Entre 1975 y 1978, algunas mujeres empezaron a solicitar permisos para boxear en Estados Unidos, debido a figuras como Cathy Davis, Jackie Tonawanda y Marian Trimiar, que se movilizaron por ello. No fue hasta el 1993 que el organismo regulador de boxeo amateur USA Boxing aceptó el boxeo femenino. “Yo siempre he sido defensora de que nunca lo he visto como un deporte de hombres. Cuando entré sí que es verdad que había pocas mujeres, pero siempre he pensado que es porque no les gusta practicarlo.

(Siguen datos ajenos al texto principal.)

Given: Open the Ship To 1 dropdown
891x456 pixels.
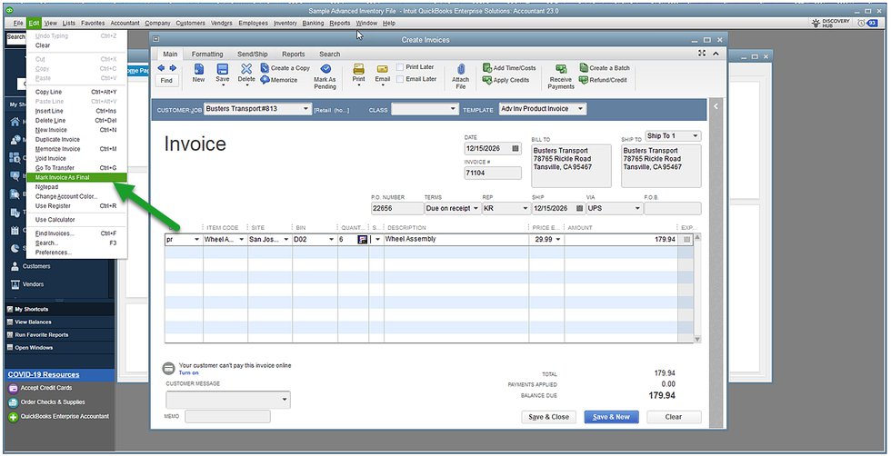Looking at the screenshot, I should 695,136.
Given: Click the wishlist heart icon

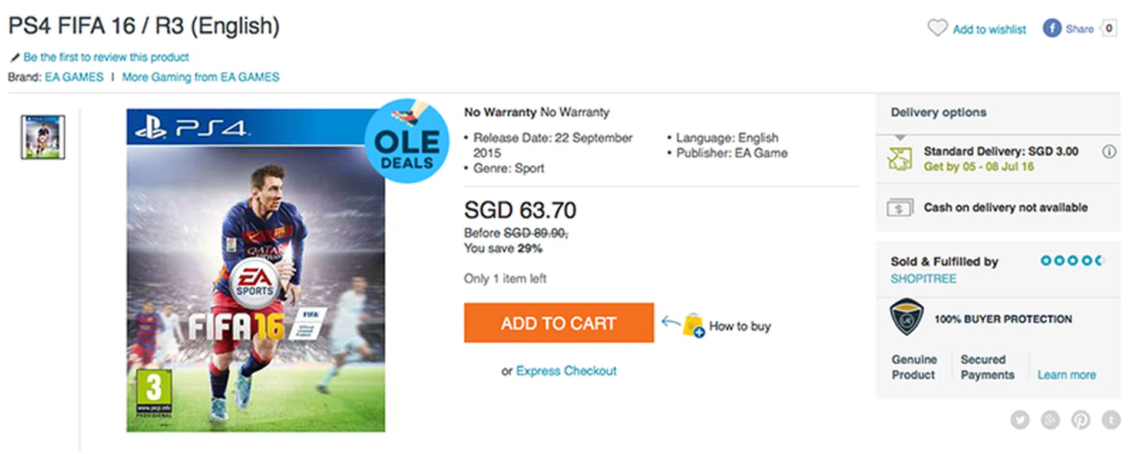Looking at the screenshot, I should 937,28.

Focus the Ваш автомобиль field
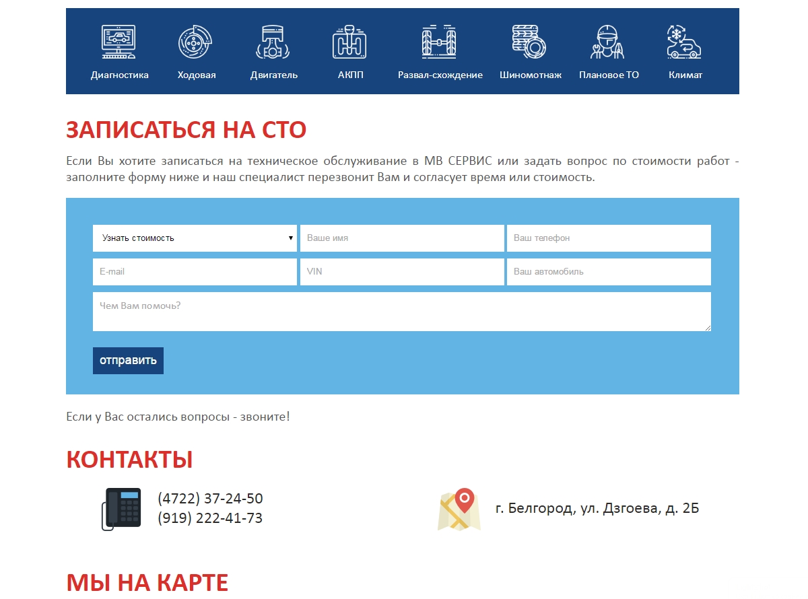pos(609,272)
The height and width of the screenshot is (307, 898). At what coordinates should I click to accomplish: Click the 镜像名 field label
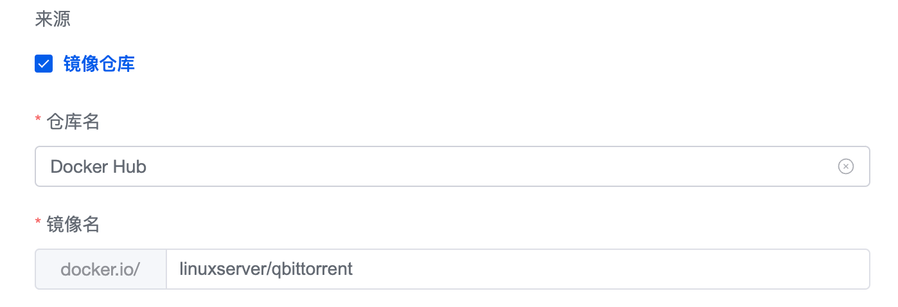coord(73,224)
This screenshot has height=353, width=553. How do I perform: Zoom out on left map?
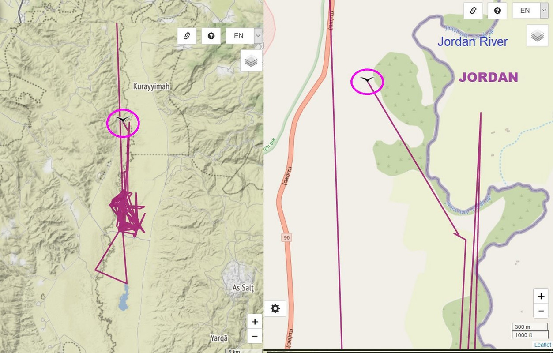coord(255,336)
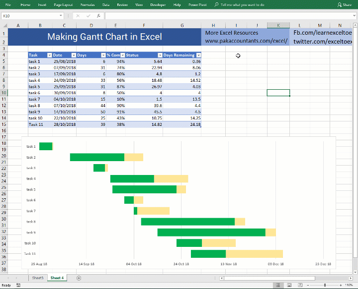Click the zoom slider handle

point(325,285)
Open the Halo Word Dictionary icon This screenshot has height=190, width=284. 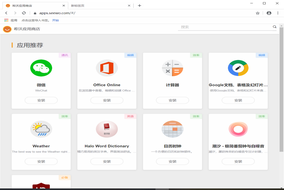coord(107,129)
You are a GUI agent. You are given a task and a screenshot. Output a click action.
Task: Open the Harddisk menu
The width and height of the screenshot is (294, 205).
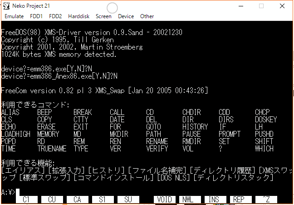pyautogui.click(x=79, y=16)
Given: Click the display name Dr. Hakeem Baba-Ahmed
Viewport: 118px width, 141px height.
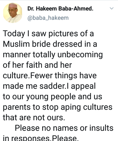Looking at the screenshot, I should tap(60, 9).
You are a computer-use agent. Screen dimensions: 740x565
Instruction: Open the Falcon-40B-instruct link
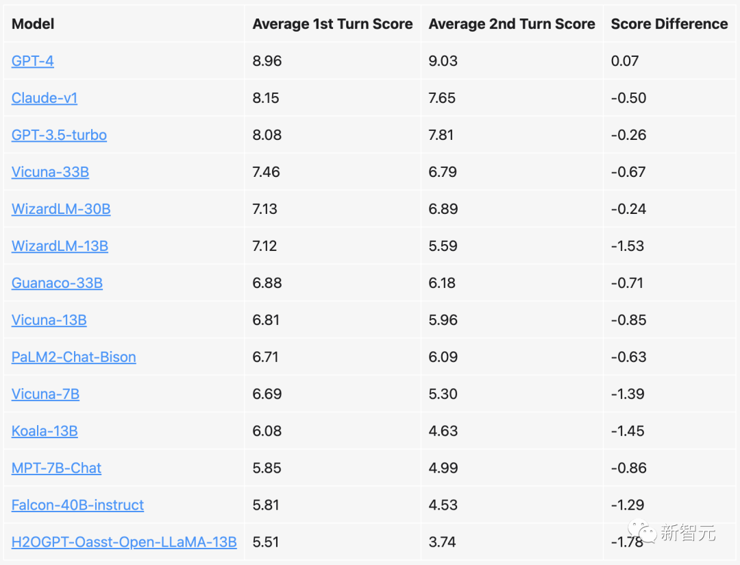pos(77,505)
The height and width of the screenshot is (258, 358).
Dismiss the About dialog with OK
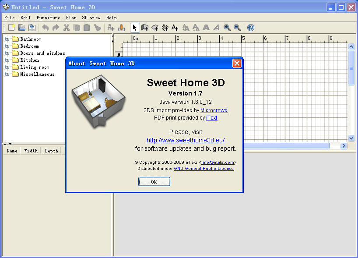(x=154, y=181)
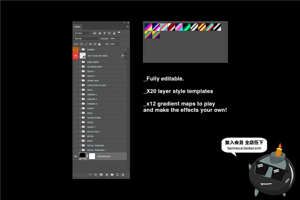Expand the GOLD layer group
Image resolution: width=300 pixels, height=200 pixels.
(80, 90)
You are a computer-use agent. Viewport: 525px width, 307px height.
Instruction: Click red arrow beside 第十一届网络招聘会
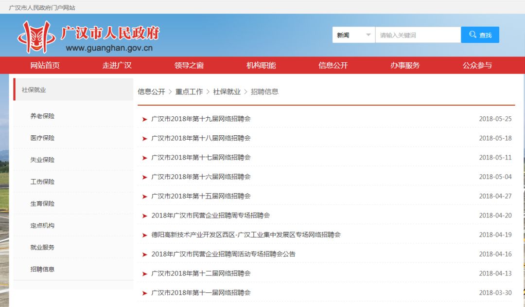pyautogui.click(x=144, y=293)
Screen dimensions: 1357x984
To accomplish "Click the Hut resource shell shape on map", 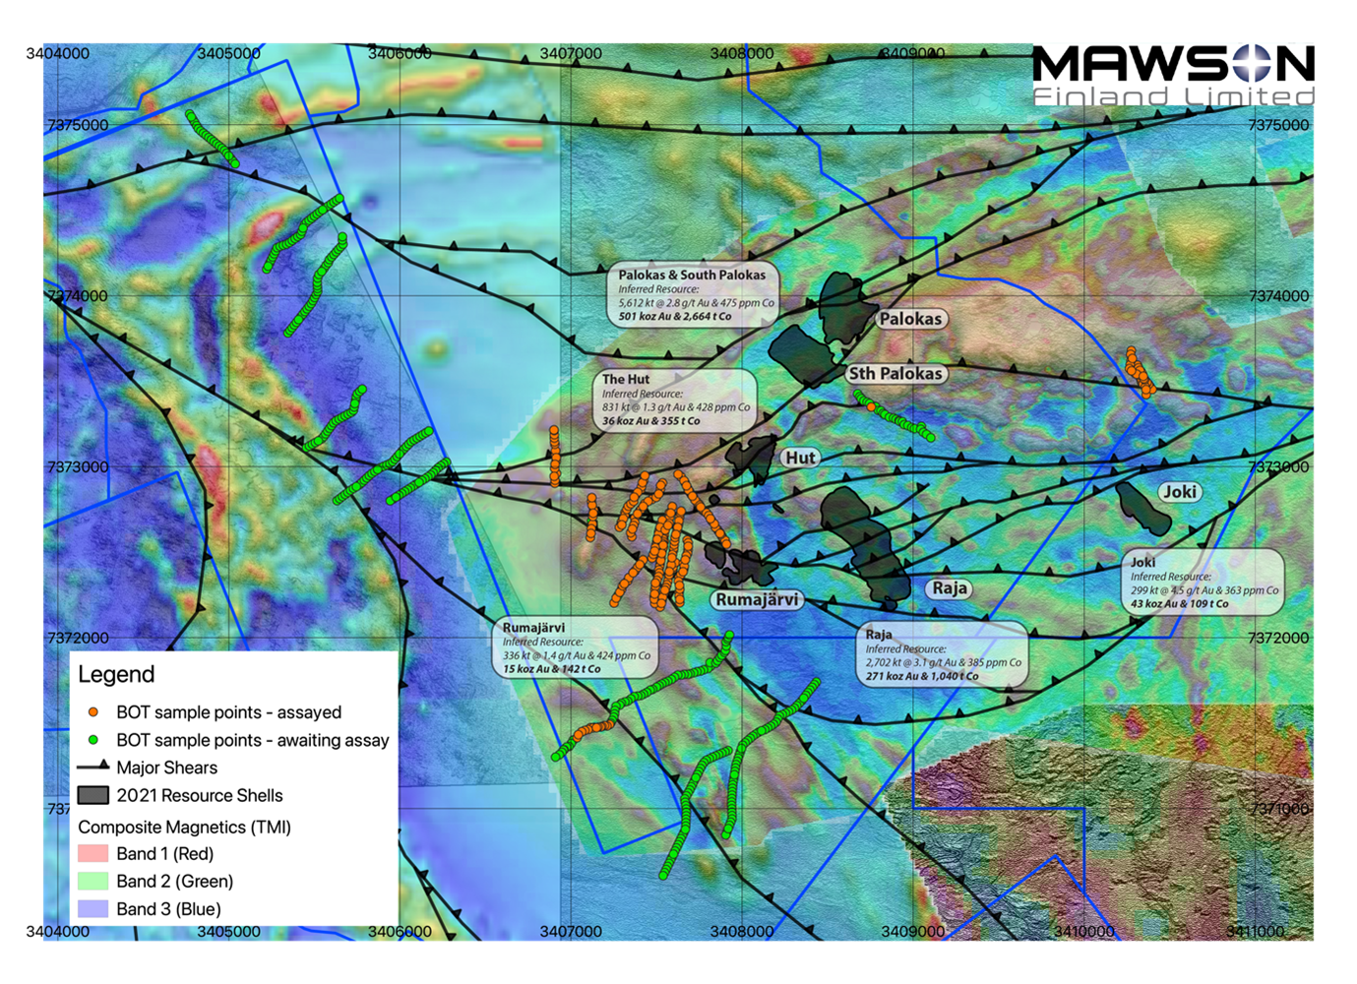I will tap(753, 457).
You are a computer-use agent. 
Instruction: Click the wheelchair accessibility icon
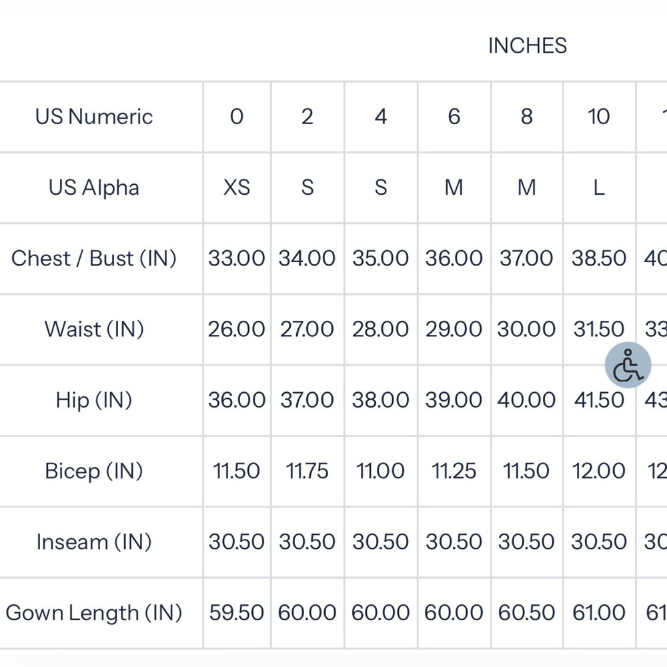(x=628, y=365)
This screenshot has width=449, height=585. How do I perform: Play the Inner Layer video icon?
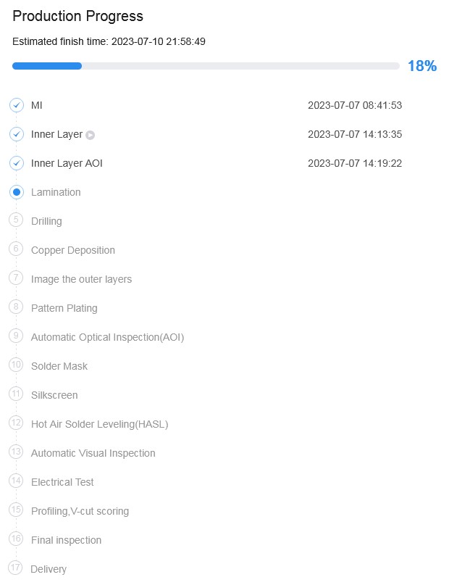click(91, 135)
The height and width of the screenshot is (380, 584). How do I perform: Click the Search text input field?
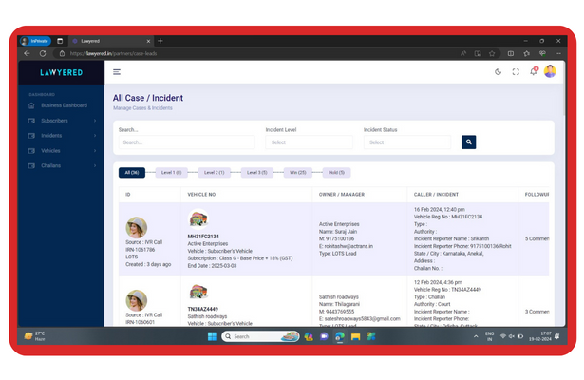186,143
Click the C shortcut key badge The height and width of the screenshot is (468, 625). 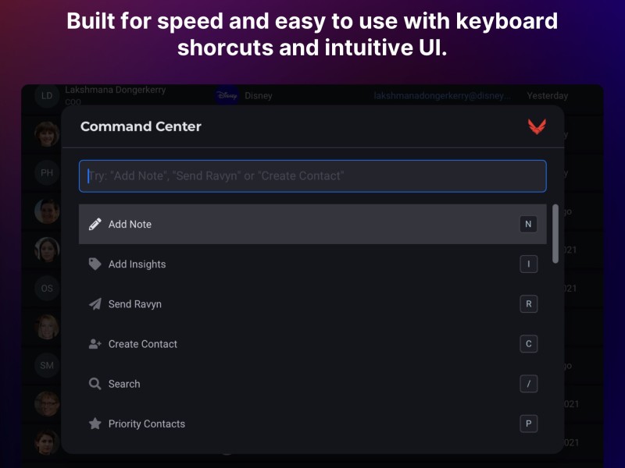pyautogui.click(x=529, y=344)
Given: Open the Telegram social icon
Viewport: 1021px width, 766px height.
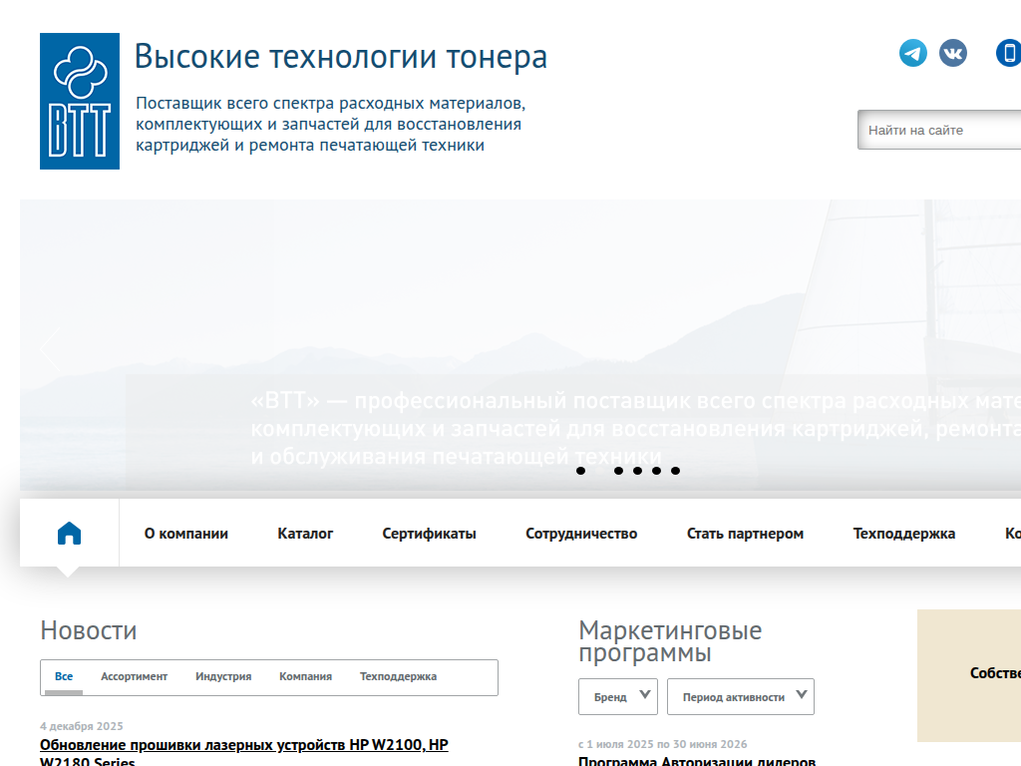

Aposté por las ganas de hablar bien de mi deporte porque había mucha mala información cuando empecé y lo pintaban como algo agresivo y lesivo, había mucha confusión”, rememora Jennifer Miranda, campeona interina del peso superpluma, que llegó a pelear en el Madison Square Garden de Nueva York, el templo del boxeo, por el título interino de la división, siendo la primera en medirse a un reto de ese calibre.
“Yo siempre me he considerado una mujer femenina. Trabajaba, estudiaba y hacía boxeo”, continúa Jennifer. La primera campeona del mundo española fue María Jesús Rosa en el peso minimosca en 2003. La siguió Joana Pastrana en el peso mínimo en 2018, e Isabel Rivero, en el átomo, el año pasado. A día de hoy, el boxeo femenino está a un nivel altísimo. No solo en España, con figuras también como Miriam Gutiérrez, excampeona interina que ha peleado con las más grandes, o Laura Fuertes, la primera púgil nacional en participar en unos Juegos Olímpicos, sino que las boxeadoras internacionales llenan estadios. En 2022, Amanda Serrano y Katie Taylor empezaron la que sería la trilogía más importante del boxeo femenino. Fueron las primeras púgiles en ser cabeza de cartel en el mítico Garden y tuvieron a casi 20.000 personas de público. Fue el combate más visto, con 1,5 millones de espectadores.
A pesar de que las mujeres se han puesto a la altura de los hombres, eso no se ve reflejado en una igualdad de condiciones, ni de bolsa. “Siempre he entendido que nosotras no generábamos tanta expectación como en el boxeo masculino y que por eso no se pagaba tanto ni se apostase por nosotras. A día de hoy, no está esa excusa. Hemos salido en Netflix, lo vieron millones de personas, y éramos mujeres. Veo mucha diferencia y eso me molesta”, explica Miranda. Lo mismo pasa en las MMA, un deporte que se empezó a introducir más tarde. La primera pelea femenina fue en Estados Unidos en 1997 entre Becky Levi y Betty Fagan. La UFC tardó mucho más en meter luchadoras en sus carteleras. No fue hasta 2013 que Ronda Rousey y Liz Carmouche pelearon por el título del peso gallo. “La mayor barrera que hay en los deportes de contacto para las mujeres es que hay poca representación femenina. Cuando entras en un gimnasio, es difícil pensar que es un sitio para ti porque la mayoría son hombres”, cuenta Isabel Calvo, la primera peleadora en ganar una medalla de oro en los Mundiales. Actualmente, la UFC solo tiene tres categorías de peso femeninas, mientras que hay ocho masculinas.
Noticias relacionadas


Aunque haya un auge evidente de los deportes de contacto, todavía no hay la misma representación femenina que masculina y eso dificulta el camino de las peleadoras. “Tenemos pocas compañeras de entrenamiento y menos oportunidades para pelear al haber menos mujeres. Me gustaría que mi carrera, como la de todas las mujeres, lleguen a niñas y adolescentes y se planteen entrenar. Mi experiencia es que te acogen como uno más. Eres la hermanita de todos. Te apoyan, ayudan… Saben que físicamente somos distintos y valoran mucho el esfuerzo que hacemos”, termina Isabel. Todavía queda mucho por hacer, pero el camino es el correcto.